A nadie que hubiera acudido a la asamblea congresual de la que el 2 de abril salió elegida la actual comisión ejecutiva del PSOE de Gijón, le debería de sorprender lo que ahora acontece. Aquella asamblea fue ganada por la lista encabezada por Monchu García, con un respaldo del 52,27% de los 748 militantes que votaron. García volvía a dar cancha a la "vieja guardia" que durante décadas llevó las riendas del partido en la ciudad. En los discursos en aquella jornada en el Ateneo de La Calzada ya se mostraron las cartas. El flamante líder evocó los logros de los alcaldes socialistas, omitiendo a Ana González, y trajo a colación la asamblea de 1987 en la Universidad Laboral, en la que los afiliados auparon como candidato a Vicente Álvarez Areces, en detrimento del entonces alcalde, José Manuel Palacio. Se remontó a aquel momento para defender la tradición de primarias en el PSOE local. No hacía falta ser avispado para leer entre líneas. Si García dejó entonces entrever, el secretario general de la FSA lo dijo a las claras. "La ambición y el reto que tenemos es desarrollar nuestra política a través de las instituciones con Ana González de Alcaldesa y volver a ganar las elecciones con Ana González de Alcaldesa", escucharon los asistentes de boca de Adrián Barbón. Ahora, meses después, ha llegado el momento crítico. La dirección federal ha fijado el 17 de septiembre de plazo para presentar candidaturas a las primarias donde las haya, algo que no está claro en Gijón.

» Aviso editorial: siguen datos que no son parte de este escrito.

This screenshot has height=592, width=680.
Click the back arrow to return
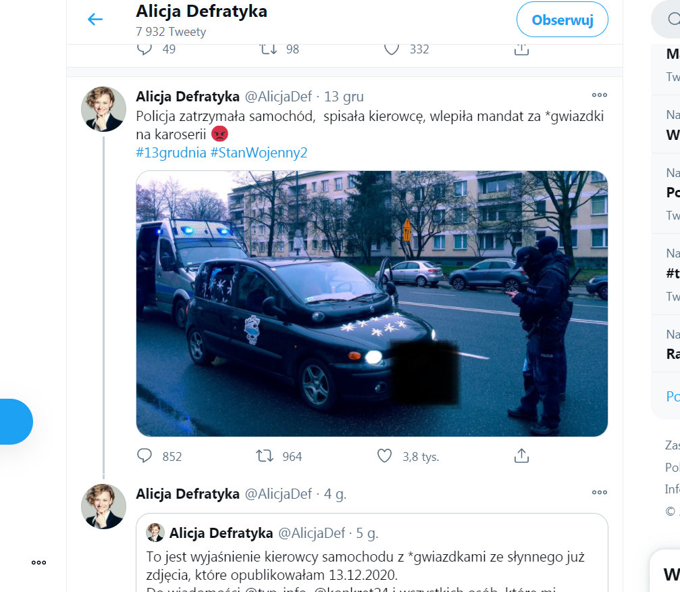point(95,19)
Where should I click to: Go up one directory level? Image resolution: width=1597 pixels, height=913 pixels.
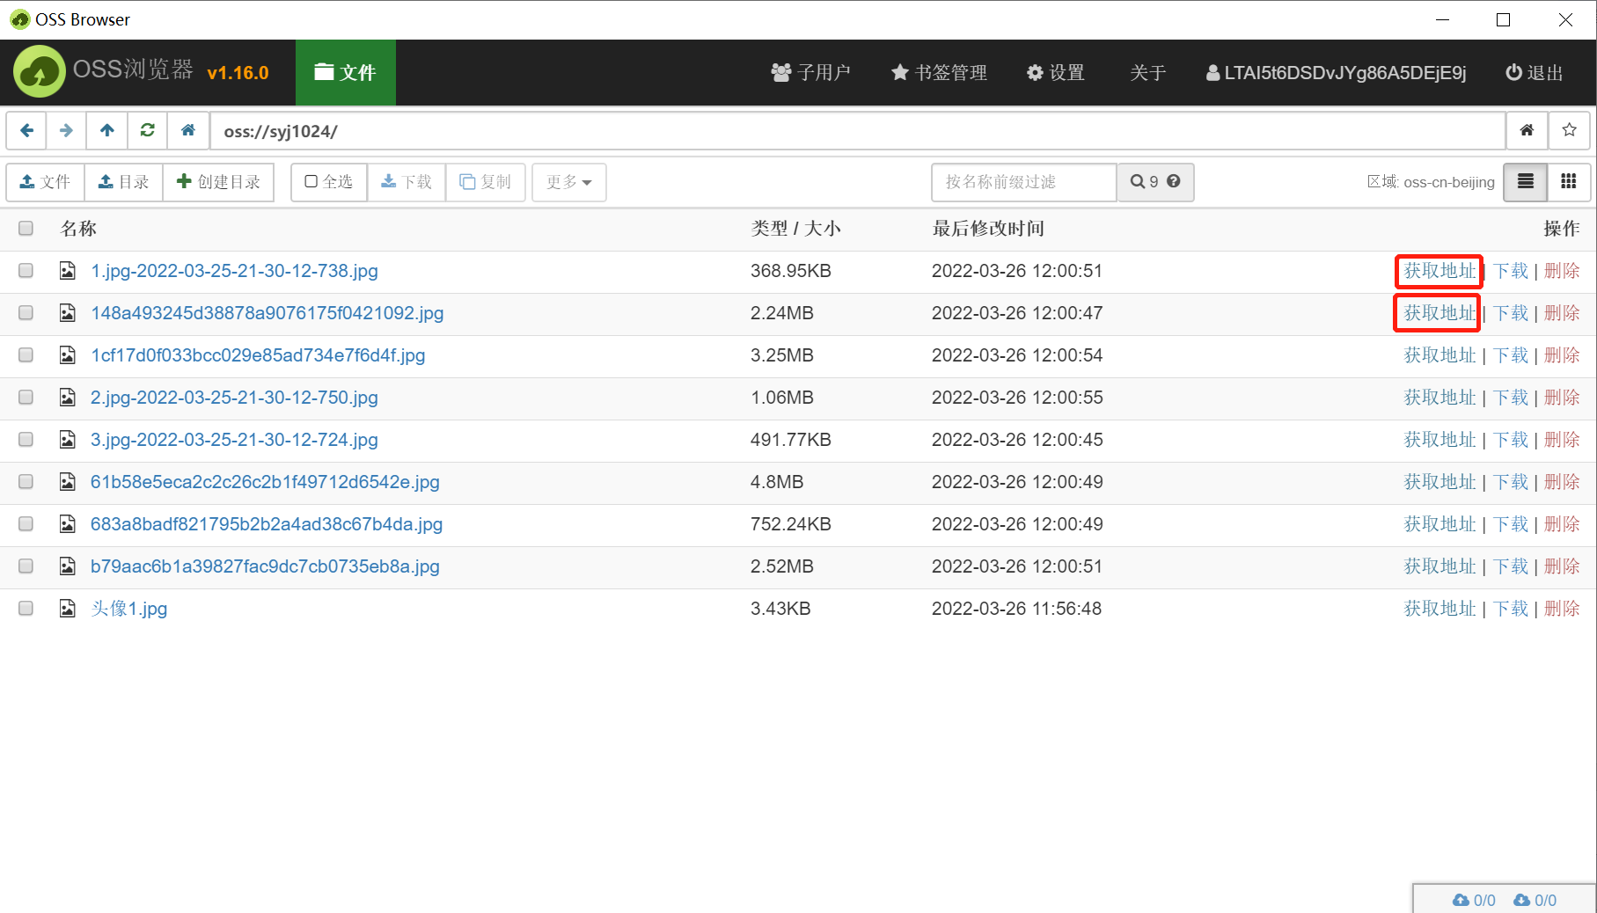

La Alcaldesa ya había expresado públicamente su disposición a repetir y así lo había comunicado también al secretario general de la FSA. El pasado 1 de julio, poco antes de una asamblea del PSOE celebrada en el colegio Jovellanos, el secretario general en la ciudad apuntó que podría haber militantes que quisieran promover primarias. En aquella asamblea, a puerta cerrada, alguno de los veteranos socialistas que ahora promueven la recogida de firmas pidió a la Alcaldesa que no optara a repetir.

El asunto se abordó formalmente en una reunión de la ejecutiva local el pasado jueves, en la que Ana González ratificó su decisión mientras los miembros electos de la ejecutiva esgrimieron una encuesta en la que sale mal parada, como argumento para apostar por las primarias y por un cambio en la cabeza de cartel. Una encuesta cuyas conclusiones cuestionó la aludida. La reunión no fue el primer intento para convencer a la Alcaldesa de que se echara a un lado. El recado ya se lo habían hecho llegar desde la dirección política de Gijón, en conversaciones en las que también han participado en alguna ocasión dirigentes de la FSA, y de las que trascendió una propuesta para que González dejara vía libre en la Alcaldía yendo al Senado, oferta que en el entorno de la Alcaldesa atribuyen a la ejecutiva local y en el entorno de la ejecutiva, a la FSA. Una oferta, en todo caso, rechazada.

Así las cosas, la dirección del partido en Gijón está dando alas a los militantes que promueven la recogida de firmas para forzar primarias, mientras Barbón mostró públicamente el viernes su apoyo a que Ana González vuelva a ser la candidata, la cubrió de elogios y advirtió al PSOE gijonés de que el "barullo" pasa factura electoral. Un día antes había enviado una carta a toda la militancia indicando que airear públicamente los debates internos "es el mejor camino para perder las elecciones".

Con el órdago ya sobre la mesa, las espadas siguen en alto en una agrupación socialista que vive fracturada prácticamente por la mitad desde hace años. Si Monchu García apenas ganó por 43 votos el pasado mes de abril, Ana González triunfó en las primarias de 2018 por 19 frente a José Ramón Tuero –uno de los tres ediles junto a Marina Pineda y Natalia González afines a García– mientras que el anterior secretario general de los socialistas gijoneses, Iván Fernández Ardura, ganó a García en 2017 por 23 votos.

El cambio de bando de la mayoría de los afines a la exconcejala Dulce Gallego es lo que propició el vuelco en el PSOE gijonés hace cuatro meses. Ahora, con un pulso por la Alcaldía entre antagonistas irreconciliables, está por ver a quién se lleva por delante el vendaval, que acaba de empezar.